First, a brief lesson on what the EC is and what Juncker does: The EC, the EU's executive arm, proposes and enforces European law, manages EU policy, and represents the bloc internationally. The EC has 28 commissioners, one from each of the EU's member states, including a president, who leads the body. Juncker, who is about halfway through his five-year term, became EC president in 2014, against the wishes of EU leaders like David Cameron, who at the time was the U.K.’s prime minister. Cameron feared that Juncker, a former Luxembourg prime minister, represented the kind of unelected European bureaucrat whom the U.K. media and certain sections of the public had railed against for years. Juncker believes in open borders, and a federal EU with ever-closer relations among its members. This view, while perhaps appealing to global conglomerates keen to hire across borders without the need for cumbersome immigration restrictions, and workers who want to move, are less popular among EU states that want to retain more than a modicum of sovereignty while continuing to remain part of the EU and enjoy the benefits of membership.
Juncker’s remarks in Malta came a day after Theresa May, the U.K. prime minister, officially invoked Article 50 of the Lisbon treaty and triggered two years of negotiations that would lead to her country’s exit from the EU. The U.K. is the first country in the 28-member bloc to say it wants to leave. Juncker had not only warned against Brexit, as the U.K.’s exit is known, but labeled Britons who wanted to leave “deserters,” said the consequences of a Brexit would be a “catastrophe” for the U.K., said it owned the EU 60 billion pounds, and added “Britain’s example will make everyone realize that it’s not worth leaving.” All of which led even a British supporter of the U.K.’s continued membership of the EU to urge German Chancellor “Angela Merkel and whoever leads France … to … take Juncker and lock him in cell until the whole thing [Brexit] is over. He’s a menace.”

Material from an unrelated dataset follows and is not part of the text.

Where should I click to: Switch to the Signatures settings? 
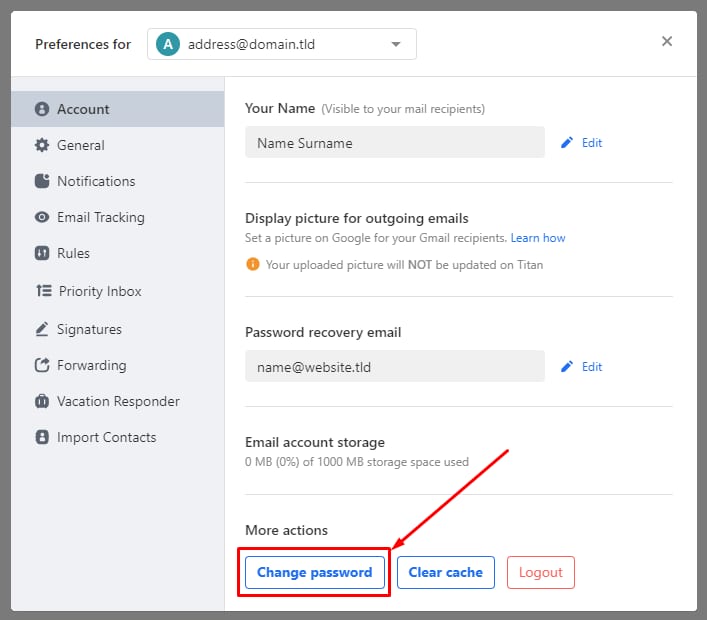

His critics may view him a “menace,” but Juncker, who was described in one profile as an “arch-pragmatist with a love of a drink and a dry sense of humor” is passionate about Europe. He was born in 1954 in a continent ravaged by World War II, and he spent his entire professional life in politics working to strengthen European integration, a utopian ideal just decades ago. The EU today may conjure up jokes, complaints about bureaucracy, and fears of a European superstate, but the EU has fostered unprecedented unity in an area engaged in war almost constantly through history until 1945.
It’s that vision of Europe that Juncker has tried to preserve. This month, he told European leaders, “It would do us all good if we simply stopped Brussels-bashing, EU-bashing,” and laid out his vision for the EU as being “about more than market, goods and money.” That view clashes with the one held by many Europeans, including politicians and parties that have made common cause with Trump, and have viewed his election as a boost to their own electoral prospects and as a win for populism against the elitist establishment that Juncker represents. Trump cheered Brexit, and appeared to suggest other EU members states will follow the U.K.’s lead. This prompted Juncker to comment in January, just before the American president’s inauguration, that Trump should not be “indirectly encouraging” countries to leave the EU. “We don’t go around calling on Ohio to pull out of the United States.” Indeed, he said he told U.S. Vice President Mike Pence that Trump’s alleged encouragement of other countries to emulate Brexit could result in a breakup of the EU and war in the Balkans. “If we leave them alone—Bosnia Herzegovina, Republika Srpska, Macedonia, Albania, all those countries—we will have war again,” he told the Financial Times last week, referring to the bloody wars in the 1990s that followed the breakup of Yugoslavia.
Juncker is scheduled to visit Washington this month. It’s unclear if he’ll meet with Trump, and his remarks to the FT suggested he didn’t really care. “They’re trying to fix it [a meeting], but he has other priorities,” he said. “By the way, he does not understand anything about Europe. He had Tusk [Donald Tusk, president of the European Council] on the phone and he thought it was me.”
It’s that quality that’s unlikely to endear him in Trump’s Washington. As a European official said of Juncker: He has “two fatal flaws—he has an opinion and he is not afraid to share it.”